Но он только изумился:
— Мой отец — вот он страдал. Я очень грустил. Но умер-то он. Скоро моя жена родит, я сам стану папой. У вас есть дети?
Она покачала головой.
— Очень плохо, мэм. Иначе вы бы поняли, что сейчас произойдет. Мой отец говорил, родитель должен спросить себя: «Ты готов умереть за своего ребенка?» И пока не ответишь «да», ты не готов заводить детей. Но я думаю, есть проверка посильнее: «Ты готов за своего ребенка убить?»
— Не надо, — сказала она. — Это лишнее.
— Каждый день, — сказал он, — я смотрю, как дети копаются в мусоре. Горы мусора, мэм. Мой ребенок не будет ползать в отбросах. Любой отец этого хочет. Чтоб его дети не рылись в мусоре.

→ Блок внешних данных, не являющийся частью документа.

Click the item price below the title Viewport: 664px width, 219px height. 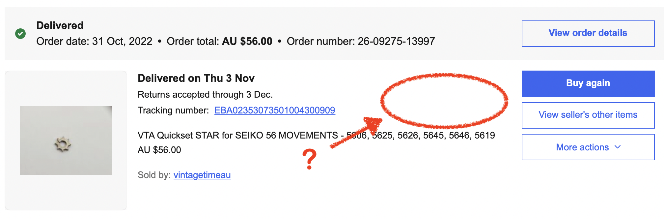(x=159, y=150)
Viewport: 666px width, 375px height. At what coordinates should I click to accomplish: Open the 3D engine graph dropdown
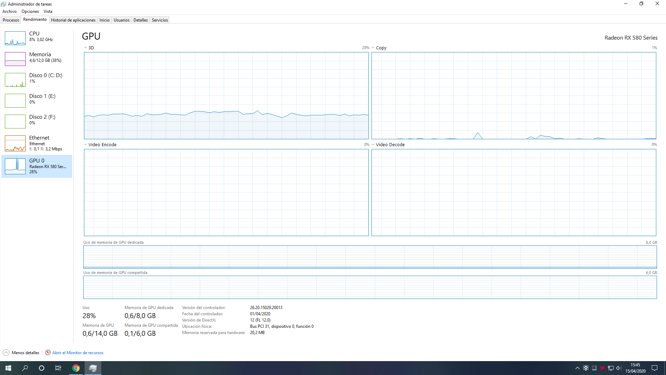pyautogui.click(x=85, y=48)
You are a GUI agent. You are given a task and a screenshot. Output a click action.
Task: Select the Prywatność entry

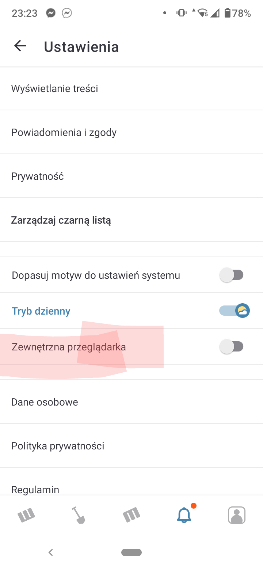(x=38, y=176)
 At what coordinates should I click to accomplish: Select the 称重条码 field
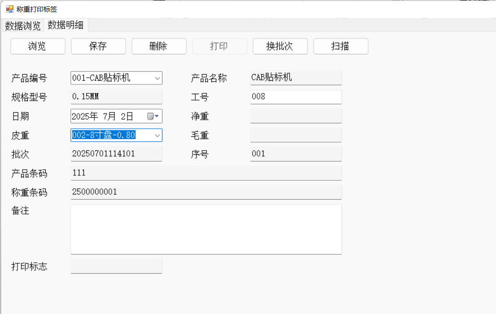point(206,192)
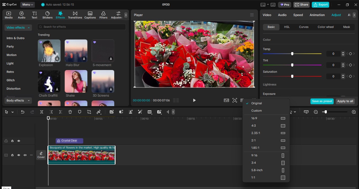Click the magnifier focus icon below the player
359x189 pixels.
point(235,100)

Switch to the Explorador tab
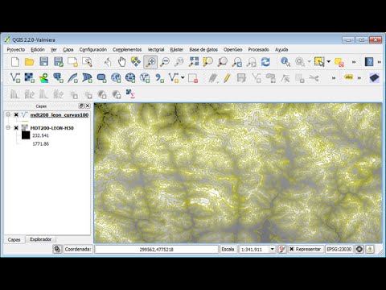click(41, 239)
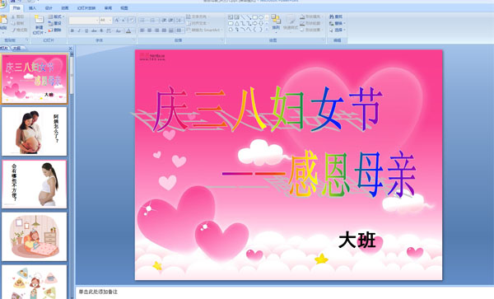
Task: Select the pregnant couple slide thumbnail
Action: pos(35,131)
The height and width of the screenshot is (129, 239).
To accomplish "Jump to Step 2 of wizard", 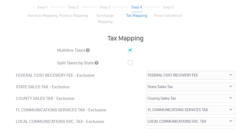I will pos(73,7).
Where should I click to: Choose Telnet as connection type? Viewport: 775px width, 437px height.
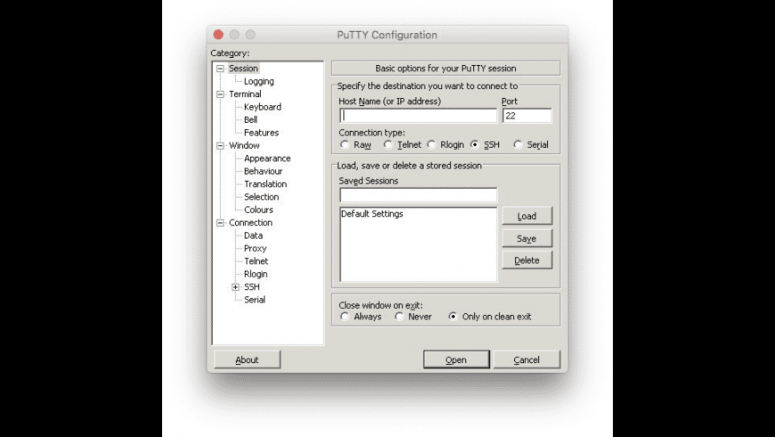[388, 144]

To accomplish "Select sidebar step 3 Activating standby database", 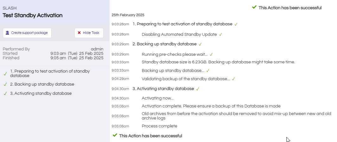I will (41, 94).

— Подождите, нет, не надо. Слушайте… вот. У меня тут… — Она вытащила из кармана стодолларовую купюру. Впервые развернула, протянула ему; руки тряслись. — Сто долларов. Возьмите, пожалуйста. Это подарок. Я… я не пойду в полицию, я не пойду в КЭФП, я поеду домой. Пожалуйста, отпустите меня домой.
— Подарок?
— Подарок.
«Раз, два, туда-обратно, пускай стечет — и пошел. Обыщи номер, изобрази ограбление, пооткрывай ящики, вещи раскидай. Только проверь, умерла ли».
— Не надо, — сказала она, увидев, как изменилось его лицо. — Нельзя так. Я… я беременна. — Больше козырей у нее не осталось.